Can My Employer Contribute to My Spouse's HSA?

Health Savings Accounts (HSAs) offer individuals and families a tax-advantaged way to save for medical expenses. But when it comes to contributions, can your employer contribute to your spouse's HSA? Let's explore this common question.

When it comes to HSA contributions, the Internal Revenue Service (IRS) allows both employers and employees to contribute funds to an HSA. However, who can contribute to an HSA depends on the type of HSA ownership:

  • If you have an individual HSA in your name only, your employer cannot contribute directly to your spouse's HSA.
  • If you have a family HSA that covers you and your spouse, your employer can contribute to the HSA that is in your name.

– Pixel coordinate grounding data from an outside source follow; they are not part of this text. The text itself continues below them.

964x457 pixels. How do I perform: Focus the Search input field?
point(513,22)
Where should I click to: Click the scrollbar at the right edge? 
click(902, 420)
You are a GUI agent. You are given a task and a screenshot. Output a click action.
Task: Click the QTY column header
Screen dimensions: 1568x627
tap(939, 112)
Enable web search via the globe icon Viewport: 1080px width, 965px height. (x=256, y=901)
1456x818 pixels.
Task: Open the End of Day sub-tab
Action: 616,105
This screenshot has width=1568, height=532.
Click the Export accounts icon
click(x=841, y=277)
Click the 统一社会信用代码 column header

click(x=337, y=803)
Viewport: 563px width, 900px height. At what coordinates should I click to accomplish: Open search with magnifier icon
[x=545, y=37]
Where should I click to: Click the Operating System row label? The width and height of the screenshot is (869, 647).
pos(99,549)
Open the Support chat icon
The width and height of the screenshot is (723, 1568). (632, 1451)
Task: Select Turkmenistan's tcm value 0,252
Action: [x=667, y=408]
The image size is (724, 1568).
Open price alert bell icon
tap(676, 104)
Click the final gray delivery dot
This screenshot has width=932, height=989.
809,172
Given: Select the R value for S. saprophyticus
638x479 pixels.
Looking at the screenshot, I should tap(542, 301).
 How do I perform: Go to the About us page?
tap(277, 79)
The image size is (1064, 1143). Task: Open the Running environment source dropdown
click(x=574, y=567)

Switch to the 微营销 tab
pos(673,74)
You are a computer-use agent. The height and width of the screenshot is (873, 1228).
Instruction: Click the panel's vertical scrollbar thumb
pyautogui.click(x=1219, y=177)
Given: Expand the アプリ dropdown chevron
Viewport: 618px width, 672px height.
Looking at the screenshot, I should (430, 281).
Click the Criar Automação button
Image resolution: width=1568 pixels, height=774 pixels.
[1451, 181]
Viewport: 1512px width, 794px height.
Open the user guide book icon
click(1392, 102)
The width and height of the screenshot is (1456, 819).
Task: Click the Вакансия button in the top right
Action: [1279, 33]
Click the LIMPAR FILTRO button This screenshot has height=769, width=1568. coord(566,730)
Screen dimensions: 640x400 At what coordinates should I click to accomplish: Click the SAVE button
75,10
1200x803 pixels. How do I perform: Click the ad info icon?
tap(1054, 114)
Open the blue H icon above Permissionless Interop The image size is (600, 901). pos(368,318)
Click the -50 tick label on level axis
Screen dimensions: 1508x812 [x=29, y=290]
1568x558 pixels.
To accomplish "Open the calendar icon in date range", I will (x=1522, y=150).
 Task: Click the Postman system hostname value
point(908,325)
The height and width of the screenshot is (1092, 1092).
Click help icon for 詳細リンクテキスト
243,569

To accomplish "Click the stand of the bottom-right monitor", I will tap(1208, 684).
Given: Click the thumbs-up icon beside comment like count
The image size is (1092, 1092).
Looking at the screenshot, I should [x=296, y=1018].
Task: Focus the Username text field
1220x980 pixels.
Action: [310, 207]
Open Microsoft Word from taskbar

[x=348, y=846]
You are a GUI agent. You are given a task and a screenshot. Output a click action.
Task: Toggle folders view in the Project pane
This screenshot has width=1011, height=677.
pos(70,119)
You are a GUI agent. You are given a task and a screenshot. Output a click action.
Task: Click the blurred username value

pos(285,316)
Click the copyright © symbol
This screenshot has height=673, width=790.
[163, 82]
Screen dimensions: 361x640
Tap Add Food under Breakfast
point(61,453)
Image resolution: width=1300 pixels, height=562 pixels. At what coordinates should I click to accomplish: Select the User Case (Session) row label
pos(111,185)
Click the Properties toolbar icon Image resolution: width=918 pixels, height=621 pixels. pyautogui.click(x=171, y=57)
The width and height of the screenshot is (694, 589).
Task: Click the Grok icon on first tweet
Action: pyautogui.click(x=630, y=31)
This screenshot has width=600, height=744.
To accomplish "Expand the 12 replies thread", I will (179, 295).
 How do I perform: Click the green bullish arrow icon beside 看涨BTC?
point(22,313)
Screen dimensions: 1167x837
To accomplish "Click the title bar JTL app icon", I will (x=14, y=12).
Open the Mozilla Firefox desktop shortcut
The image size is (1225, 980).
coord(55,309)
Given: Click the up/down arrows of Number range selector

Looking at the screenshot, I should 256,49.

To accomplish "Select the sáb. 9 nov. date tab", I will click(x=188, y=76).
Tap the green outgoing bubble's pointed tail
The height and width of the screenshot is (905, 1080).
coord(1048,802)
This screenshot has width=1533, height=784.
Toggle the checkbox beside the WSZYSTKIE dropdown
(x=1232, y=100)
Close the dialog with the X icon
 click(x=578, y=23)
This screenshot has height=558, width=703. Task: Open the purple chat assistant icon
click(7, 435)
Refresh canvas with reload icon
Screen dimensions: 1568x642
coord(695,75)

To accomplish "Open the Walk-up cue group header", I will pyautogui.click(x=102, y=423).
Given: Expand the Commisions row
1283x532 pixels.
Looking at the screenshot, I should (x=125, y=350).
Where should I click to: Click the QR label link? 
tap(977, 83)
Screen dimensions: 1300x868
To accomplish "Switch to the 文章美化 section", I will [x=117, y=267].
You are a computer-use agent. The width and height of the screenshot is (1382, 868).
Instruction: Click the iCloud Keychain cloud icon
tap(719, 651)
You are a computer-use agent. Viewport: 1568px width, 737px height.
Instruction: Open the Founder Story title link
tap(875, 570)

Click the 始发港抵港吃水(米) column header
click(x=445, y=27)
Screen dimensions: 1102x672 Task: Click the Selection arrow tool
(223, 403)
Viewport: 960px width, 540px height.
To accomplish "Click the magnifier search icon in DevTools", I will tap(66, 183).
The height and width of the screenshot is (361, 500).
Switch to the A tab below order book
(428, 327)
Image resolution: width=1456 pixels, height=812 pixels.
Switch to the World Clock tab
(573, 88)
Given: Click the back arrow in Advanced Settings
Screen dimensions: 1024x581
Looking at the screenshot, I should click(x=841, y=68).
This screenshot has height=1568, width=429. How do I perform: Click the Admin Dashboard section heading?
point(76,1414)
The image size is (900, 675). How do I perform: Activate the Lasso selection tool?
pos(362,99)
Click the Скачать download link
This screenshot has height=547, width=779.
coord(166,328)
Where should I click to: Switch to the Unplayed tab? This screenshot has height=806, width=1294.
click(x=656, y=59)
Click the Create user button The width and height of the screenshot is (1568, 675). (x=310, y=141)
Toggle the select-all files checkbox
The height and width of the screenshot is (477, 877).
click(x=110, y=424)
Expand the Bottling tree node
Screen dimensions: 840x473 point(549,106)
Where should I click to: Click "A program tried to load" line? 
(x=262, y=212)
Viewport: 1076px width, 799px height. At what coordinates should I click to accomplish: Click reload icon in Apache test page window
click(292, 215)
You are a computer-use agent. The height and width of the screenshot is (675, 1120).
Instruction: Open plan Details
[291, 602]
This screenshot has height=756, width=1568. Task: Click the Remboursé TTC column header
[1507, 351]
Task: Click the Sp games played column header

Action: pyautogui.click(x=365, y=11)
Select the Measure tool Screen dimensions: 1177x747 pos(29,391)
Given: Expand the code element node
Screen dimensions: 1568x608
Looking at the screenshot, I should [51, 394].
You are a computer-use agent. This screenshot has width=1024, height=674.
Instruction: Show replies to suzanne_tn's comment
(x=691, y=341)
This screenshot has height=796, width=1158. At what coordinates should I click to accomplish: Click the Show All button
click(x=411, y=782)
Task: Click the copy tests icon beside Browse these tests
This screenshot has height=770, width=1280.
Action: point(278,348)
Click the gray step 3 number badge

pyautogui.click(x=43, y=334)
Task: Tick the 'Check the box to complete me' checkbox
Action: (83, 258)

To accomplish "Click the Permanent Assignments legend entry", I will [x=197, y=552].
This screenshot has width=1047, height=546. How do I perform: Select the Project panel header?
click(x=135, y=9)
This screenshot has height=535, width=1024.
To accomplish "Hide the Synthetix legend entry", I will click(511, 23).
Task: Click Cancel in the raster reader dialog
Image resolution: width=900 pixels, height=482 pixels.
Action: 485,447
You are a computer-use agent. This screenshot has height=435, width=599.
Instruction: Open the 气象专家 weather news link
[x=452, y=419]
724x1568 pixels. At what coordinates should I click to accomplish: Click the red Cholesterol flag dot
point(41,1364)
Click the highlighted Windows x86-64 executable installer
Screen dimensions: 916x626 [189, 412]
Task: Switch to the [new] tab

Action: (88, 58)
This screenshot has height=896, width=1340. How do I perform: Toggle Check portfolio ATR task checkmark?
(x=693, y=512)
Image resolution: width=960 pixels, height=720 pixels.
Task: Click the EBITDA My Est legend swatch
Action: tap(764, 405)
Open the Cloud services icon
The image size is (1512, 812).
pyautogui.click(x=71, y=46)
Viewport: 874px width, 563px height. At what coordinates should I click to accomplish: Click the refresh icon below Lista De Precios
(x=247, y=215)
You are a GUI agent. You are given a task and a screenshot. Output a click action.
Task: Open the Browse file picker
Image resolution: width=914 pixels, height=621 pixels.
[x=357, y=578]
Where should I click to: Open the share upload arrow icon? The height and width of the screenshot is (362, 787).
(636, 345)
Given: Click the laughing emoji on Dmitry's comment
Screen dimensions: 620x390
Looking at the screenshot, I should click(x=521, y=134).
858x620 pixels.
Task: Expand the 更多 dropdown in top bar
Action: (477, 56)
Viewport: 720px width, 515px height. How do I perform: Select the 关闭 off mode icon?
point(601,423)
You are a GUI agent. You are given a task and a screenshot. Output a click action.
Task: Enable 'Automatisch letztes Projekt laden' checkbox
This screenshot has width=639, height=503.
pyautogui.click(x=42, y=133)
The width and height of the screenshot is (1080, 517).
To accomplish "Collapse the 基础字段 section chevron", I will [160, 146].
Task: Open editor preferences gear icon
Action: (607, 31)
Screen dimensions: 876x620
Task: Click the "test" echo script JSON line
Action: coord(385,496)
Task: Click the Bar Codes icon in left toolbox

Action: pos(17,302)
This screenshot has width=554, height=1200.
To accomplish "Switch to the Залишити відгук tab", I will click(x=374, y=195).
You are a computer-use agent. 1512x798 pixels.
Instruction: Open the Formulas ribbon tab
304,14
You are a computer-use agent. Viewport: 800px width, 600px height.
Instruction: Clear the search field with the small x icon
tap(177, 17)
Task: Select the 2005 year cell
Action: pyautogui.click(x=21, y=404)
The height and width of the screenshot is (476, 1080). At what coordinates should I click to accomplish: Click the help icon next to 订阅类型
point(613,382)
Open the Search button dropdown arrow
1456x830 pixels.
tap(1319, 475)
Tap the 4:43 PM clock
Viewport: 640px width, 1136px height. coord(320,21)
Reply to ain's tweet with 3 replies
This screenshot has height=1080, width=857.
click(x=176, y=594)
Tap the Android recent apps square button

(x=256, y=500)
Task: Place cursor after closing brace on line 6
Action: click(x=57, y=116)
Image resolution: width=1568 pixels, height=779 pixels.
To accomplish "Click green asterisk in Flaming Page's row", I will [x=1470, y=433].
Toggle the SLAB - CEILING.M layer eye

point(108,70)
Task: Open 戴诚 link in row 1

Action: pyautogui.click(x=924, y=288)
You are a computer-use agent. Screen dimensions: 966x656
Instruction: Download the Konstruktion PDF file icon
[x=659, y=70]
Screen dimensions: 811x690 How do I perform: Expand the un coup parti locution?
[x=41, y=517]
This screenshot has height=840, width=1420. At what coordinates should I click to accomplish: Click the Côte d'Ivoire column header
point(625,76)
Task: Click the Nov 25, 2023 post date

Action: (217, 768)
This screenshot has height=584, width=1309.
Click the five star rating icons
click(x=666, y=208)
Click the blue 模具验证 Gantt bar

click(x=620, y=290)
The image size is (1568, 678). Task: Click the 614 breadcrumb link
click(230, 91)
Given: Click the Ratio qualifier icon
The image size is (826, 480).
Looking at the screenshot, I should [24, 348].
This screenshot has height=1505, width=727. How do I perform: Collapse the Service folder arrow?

Keep in mind that while your employer can make contributions to your HSA, they may not be able to contribute directly to your spouse's HSA if it is not in your name. It's essential to review your HSA plan details and consult with your employer's benefits department for specific information.

Remember, HSA contributions have annual limits set by the IRS. For 2021, the contribution limits are $3,600 for individuals and $7,200 for families, with an additional $1,000 catch-up contribution for those aged 55 and older.


When considering Health Savings Accounts (HSAs), many people wonder if their employer can contribute to their spouse's HSA. While the IRS allows contributions from both employers and employees, certain rules apply that hinge on the type of HSA ownership.